Au final, ne serait-ce pas la morale de l’histoire ? La société iranienne est fondée sur un mensonge ou plutôt les mensonges de tous ceux qui ont quelque chose à cacher, ce qui est presque une obligation dans un régime qui surveille sans relâche ses concitoyens. La dissimulation est alors la seule échappatoire possible pour ceux qui ne veulent ou ne peuvent pas fuir. Le film traite ainsi en filigrane de l’exil et de la séparation. Cette dernière est traitée formellement mais aussi métaphoriquement par les plans du réalisateur qui, très serrés au départ dans l’habitacle de la voiture, deviennent de plus en plus larges quand on se rapproche des montagnes et de l’immensité des paysages.

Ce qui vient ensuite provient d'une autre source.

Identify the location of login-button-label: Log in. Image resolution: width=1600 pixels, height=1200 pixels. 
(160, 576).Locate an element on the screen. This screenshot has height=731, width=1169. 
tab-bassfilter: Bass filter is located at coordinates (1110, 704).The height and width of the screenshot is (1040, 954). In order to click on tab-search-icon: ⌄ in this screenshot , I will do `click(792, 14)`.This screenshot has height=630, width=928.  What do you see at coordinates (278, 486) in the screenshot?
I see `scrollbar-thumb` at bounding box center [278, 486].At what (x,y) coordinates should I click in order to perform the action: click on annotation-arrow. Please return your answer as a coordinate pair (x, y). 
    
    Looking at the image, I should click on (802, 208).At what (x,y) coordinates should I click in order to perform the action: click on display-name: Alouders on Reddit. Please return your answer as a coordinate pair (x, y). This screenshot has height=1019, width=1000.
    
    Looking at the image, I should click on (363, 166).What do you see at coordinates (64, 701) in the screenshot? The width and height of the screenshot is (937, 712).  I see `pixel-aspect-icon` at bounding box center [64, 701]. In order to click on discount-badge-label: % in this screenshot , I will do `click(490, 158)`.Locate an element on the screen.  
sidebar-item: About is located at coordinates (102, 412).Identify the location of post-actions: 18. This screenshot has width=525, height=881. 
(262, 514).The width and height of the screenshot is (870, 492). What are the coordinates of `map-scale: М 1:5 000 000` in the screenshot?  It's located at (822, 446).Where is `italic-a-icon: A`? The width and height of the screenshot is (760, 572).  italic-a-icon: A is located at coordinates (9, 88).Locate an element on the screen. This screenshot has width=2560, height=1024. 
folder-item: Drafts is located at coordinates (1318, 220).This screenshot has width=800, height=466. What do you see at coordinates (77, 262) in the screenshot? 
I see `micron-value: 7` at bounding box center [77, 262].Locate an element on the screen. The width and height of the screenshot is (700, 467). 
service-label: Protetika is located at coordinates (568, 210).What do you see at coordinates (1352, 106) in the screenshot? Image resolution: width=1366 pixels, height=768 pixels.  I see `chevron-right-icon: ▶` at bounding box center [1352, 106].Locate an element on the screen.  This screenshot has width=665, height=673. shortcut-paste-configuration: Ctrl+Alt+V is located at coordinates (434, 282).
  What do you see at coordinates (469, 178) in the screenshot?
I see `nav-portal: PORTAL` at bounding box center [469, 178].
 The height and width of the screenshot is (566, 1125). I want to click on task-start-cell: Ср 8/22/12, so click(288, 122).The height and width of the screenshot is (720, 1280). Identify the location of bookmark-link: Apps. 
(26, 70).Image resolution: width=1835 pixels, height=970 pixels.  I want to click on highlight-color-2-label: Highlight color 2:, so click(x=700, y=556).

Quant au ressort comique, il provient, en plus du comique de situation, du personnage du  dernier passager de la voiture, le plus jeune fils. Cette véritable pile électrique n’aura de cesse de poser des questions dérangeantes afin de découvrir ce qu’on lui cache, à commencer par la destination de la voiture puis les raisons de ce périple et du comportement étrange de sa famille.

Riche en situations cocasses, rempli d’un humour décalé et percutant, ce film est une comédie très réussie, un coup de maitre pour un premier long métrage.